Les actionnaires salariés des banques françaises font grise mine
Les actionnaires salariés des banques françaises cotées peuvent déchanter. Alors qu’ils bénéficient d’une décote de 20% lors des augmentations de capital qui leur sont réservées, les cours des actions qu’ils détiennent sont désormais très loin des niveaux auxquels ils les ont achetées.
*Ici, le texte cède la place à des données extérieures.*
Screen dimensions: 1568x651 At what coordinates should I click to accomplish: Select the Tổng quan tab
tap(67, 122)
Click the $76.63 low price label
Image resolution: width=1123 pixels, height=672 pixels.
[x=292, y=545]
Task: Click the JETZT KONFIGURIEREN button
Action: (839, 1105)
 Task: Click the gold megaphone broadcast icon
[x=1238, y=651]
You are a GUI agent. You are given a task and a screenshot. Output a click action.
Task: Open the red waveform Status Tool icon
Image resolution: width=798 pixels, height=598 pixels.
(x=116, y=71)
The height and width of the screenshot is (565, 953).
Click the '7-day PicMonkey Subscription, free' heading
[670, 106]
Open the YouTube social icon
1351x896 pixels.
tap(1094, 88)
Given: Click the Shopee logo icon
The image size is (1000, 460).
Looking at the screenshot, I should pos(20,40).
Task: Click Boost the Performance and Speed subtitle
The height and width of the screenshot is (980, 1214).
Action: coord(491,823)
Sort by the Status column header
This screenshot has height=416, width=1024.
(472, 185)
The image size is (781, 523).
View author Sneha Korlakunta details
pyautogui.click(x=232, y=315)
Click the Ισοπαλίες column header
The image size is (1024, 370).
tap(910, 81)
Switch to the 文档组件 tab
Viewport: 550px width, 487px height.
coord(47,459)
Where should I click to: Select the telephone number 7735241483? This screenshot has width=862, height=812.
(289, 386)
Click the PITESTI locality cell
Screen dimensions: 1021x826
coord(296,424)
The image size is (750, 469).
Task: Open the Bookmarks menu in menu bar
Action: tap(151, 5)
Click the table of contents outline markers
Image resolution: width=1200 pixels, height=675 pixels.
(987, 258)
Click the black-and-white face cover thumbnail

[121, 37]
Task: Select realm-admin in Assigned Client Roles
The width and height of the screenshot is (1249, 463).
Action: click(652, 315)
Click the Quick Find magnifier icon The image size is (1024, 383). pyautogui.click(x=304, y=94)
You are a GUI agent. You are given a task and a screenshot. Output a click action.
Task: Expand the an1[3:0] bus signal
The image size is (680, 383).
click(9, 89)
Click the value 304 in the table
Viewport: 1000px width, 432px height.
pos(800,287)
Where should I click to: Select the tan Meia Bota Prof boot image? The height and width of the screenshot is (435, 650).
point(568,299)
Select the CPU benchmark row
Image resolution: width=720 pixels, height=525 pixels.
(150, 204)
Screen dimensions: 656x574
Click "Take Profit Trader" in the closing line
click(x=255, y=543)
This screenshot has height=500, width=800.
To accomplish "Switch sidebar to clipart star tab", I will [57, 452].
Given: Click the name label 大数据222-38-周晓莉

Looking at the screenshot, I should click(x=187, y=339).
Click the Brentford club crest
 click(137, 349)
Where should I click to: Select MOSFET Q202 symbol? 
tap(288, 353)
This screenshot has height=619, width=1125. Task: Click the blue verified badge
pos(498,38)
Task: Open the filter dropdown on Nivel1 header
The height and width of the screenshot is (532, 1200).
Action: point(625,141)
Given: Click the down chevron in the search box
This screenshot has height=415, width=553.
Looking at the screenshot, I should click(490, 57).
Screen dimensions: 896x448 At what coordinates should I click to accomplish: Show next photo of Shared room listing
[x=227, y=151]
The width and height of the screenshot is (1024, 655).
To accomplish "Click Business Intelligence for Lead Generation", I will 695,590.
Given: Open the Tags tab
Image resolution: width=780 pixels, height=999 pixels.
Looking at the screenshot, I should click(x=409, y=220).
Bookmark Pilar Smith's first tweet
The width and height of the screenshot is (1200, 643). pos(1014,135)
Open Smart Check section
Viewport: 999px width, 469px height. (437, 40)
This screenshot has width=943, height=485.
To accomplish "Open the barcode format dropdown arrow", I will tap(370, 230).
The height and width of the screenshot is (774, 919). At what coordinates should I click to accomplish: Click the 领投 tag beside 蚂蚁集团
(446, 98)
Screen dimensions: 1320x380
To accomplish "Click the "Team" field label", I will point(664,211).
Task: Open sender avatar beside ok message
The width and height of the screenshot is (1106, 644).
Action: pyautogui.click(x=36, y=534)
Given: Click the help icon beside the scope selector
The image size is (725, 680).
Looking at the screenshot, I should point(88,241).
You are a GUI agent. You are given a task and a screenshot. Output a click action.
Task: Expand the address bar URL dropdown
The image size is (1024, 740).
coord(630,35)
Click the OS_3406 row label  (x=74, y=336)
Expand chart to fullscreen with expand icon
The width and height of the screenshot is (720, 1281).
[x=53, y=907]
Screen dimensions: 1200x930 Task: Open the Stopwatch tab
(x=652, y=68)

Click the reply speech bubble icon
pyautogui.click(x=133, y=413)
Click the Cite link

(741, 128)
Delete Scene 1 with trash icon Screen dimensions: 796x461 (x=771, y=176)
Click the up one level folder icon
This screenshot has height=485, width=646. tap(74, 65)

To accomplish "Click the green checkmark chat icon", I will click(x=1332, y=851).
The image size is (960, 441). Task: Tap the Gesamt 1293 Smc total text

Si la crise financière de 2008 avait déjà fait fondre leurs placements, la débâcle boursière initiée pendant l’été sur fond de crise de la dette et d’inquiétudes particulièrement fortes sur la santé des banques les a réduits à peau de chagrin. De 30% à 54% de moins-value latente pour les mieux lotis, à savoir les salariés n’ayant souscrit qu’aux opérations les plus récentes, en 2011 pour BNP Paribas et la Société Générale et 2010 pour le Crédit Agricole. Mais en remontant à 2007, où les prix offerts, comme les cours des actions, étaient très élevés, la chute est encore plus vertigineuse. Pas moins de 84% de perte latente pour les salariés de la Société Générale qui avaient cru bon d’acheter des titres à…108,90 euros.
«Le personnel a été consterné que le marché ait cru les rumeurs de faillite qui ont circulé cet été, regrette Patrice Leclerc, président de l’Association des salariés actionnaires de la Société Générale. C’est l’effet à long terme de l’affaire Kerviel et de la crise financière qui affecte la crédibilité et la réputation de la banque».
Le Crédit Agricole a quant à lui eu la bonne idée de faire machine arrière cet été après avoir lancé son offre du 21 juin au 4 juillet. La banque verte, qui proposait ses titres à 8,24 euros, a repoussé au 5 octobre leur livraison : les souscripteurs souhaitant se rétracter ont jusqu'à aujourd’hui pour le faire. Le titre CASA est en effet tombé à 5,40 euros vendredi, soit 35% sous le prix offert.